Mit heller Hautfarbe sei man im Dorf und im Kindergarten neugierig beäugt worden. „Die Kinder haben immer mit Singen begonnen, wenn sie uns sahen.“ Dann startete die Arbeit: Proben nehmen, Regendaten einsammeln, soziale und infrastrukturelle Rahmenbedingungen herausfinden (van Luong: „Und zwischen den Zeilen lesen!“).
Phase 2: Wer ander'n eine Grube gräbt
Als Duc van Luong 2016 zum zweiten Mal am Kindergarten eintrifft, ist es Februar. Frühling. 36 Grad. Zisterne bauen, das geht schon noch. Nur nicht zwischen 12 und 14.30 Uhr, da pausieren dann auch die einheimischen Arbeiter. Der „Ingenieur ohne Grenzen“ stößt auf bekannte Gesichter, erkennt die Köchin und ihre Kids wieder, den Mann mit den Regendaten. Und dann wird unermüdlich gewerkelt.
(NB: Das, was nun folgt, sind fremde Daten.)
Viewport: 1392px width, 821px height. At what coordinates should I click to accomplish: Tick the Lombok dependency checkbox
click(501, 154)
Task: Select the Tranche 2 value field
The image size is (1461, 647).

[Daheim haben Niels Dögnitz und Co. übrigens dafür gesorgt, dass bei Ankunft des IoG-Teams auch ja die Grube schon gegraben ist. Mit Fotobeweis. Denn Missverständnisse wären fatal gewesen: Die Bauzeit ist knapp kalkuliert. Und wer will schon eine halbfertige Zisterne zurücklassen, weil unaufschiebbar der Heimflug ansteht?]
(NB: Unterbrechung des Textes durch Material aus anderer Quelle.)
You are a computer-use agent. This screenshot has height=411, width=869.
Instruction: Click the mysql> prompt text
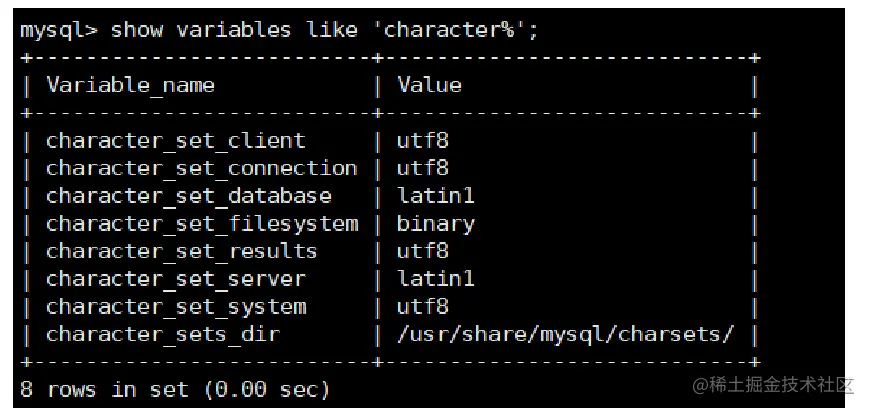pos(58,30)
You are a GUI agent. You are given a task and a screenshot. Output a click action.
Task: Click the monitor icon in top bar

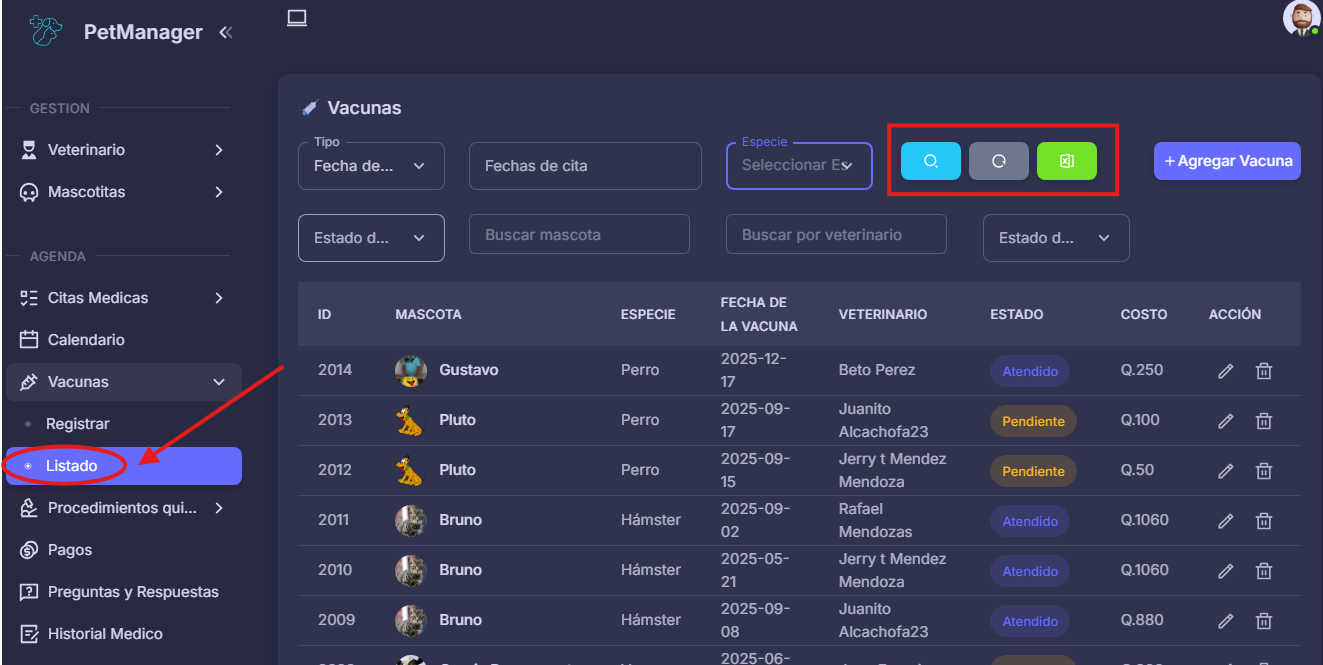(x=296, y=18)
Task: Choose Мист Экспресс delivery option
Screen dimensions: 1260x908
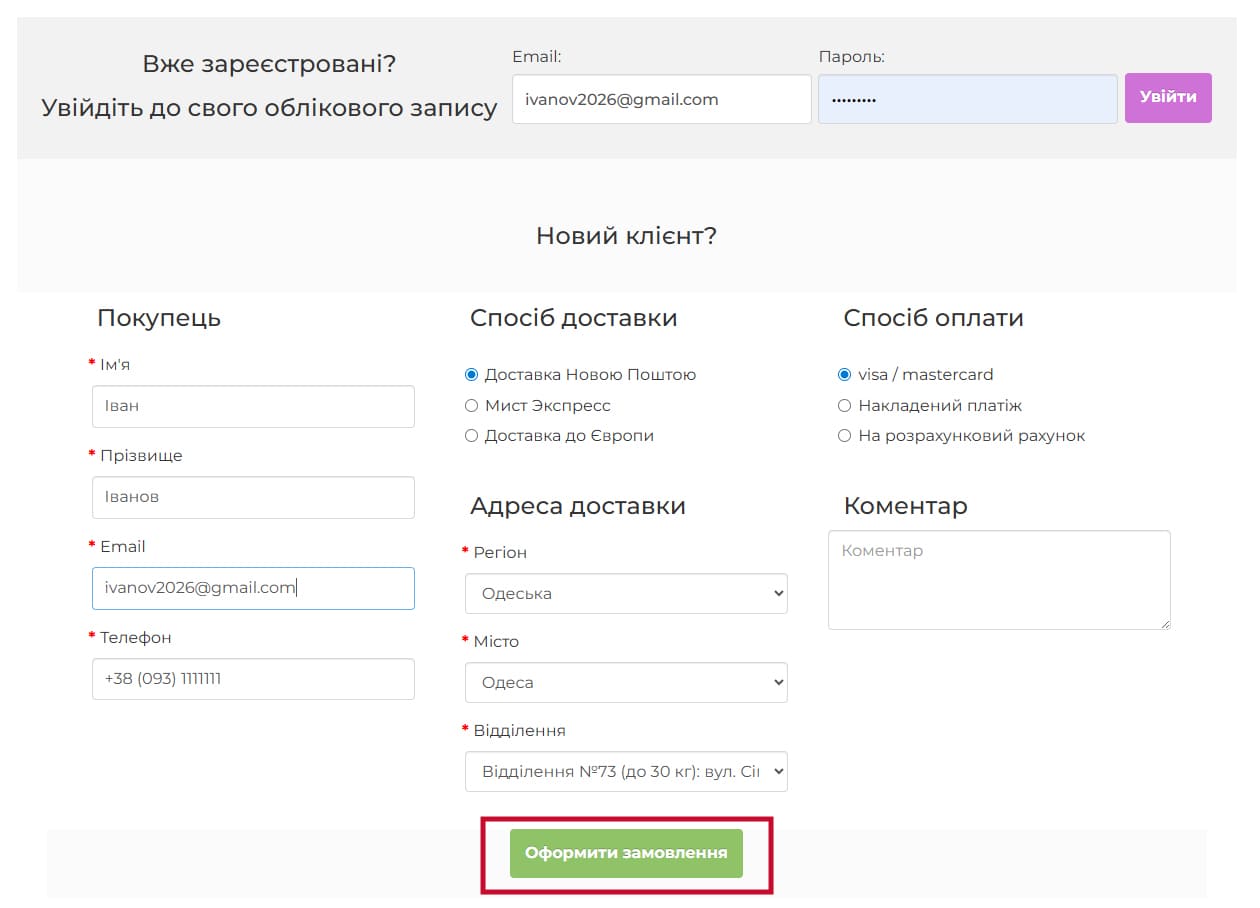Action: [472, 406]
6 Meter Durchmesser, 2 Meter tief und komplett geschlossen und vor Licht geschützt: Pünktlich vorm Abreisetermin am 23.2.2016 ist die Zisterne fertig (und ebenfalls von oben zu sehen: südlich der Häuser an der Außenmauer). Ein unterirdisches Rohrsystem wird das Regenwassers künftig von den angebundenen Dächern zur Zisterne leiten. Nur aushärten muss sie noch.
„Manches war in Togo auch nicht anders als daheim: Planer und Ausführende sind sich nicht immer grün, es gab da auch Streitgespräche“, schildert van Luong: „ Aber dass Normen und Prüfwerte und das Einplanen von Ressourcen sinnvoll sind, das konnten wir erfolgreich vermitteln.“ Niels Dögnitz ergänzt: „Egal wo - unser Tun hat immer auch etwas mit Knowhow-Transfer zu tun. Wenn nach einem unserer Projekte unser Muster im Nachbardörfern zur Kopiervorlage wird, dann ist das der eigentliche Erfolg!“
Phase 3: Nachschauen, wie „die Sache läuft“
Apropos Nachhaltigkeit: Beim dritten Tomegbé-Aufenthalt 2017 reisten zwei andere IoG-Mitglieder nach Togo – kontrollierten, besserten Kleinigkeiten nach und organisierten einen Workshop zur Reinhaltung und Wartung.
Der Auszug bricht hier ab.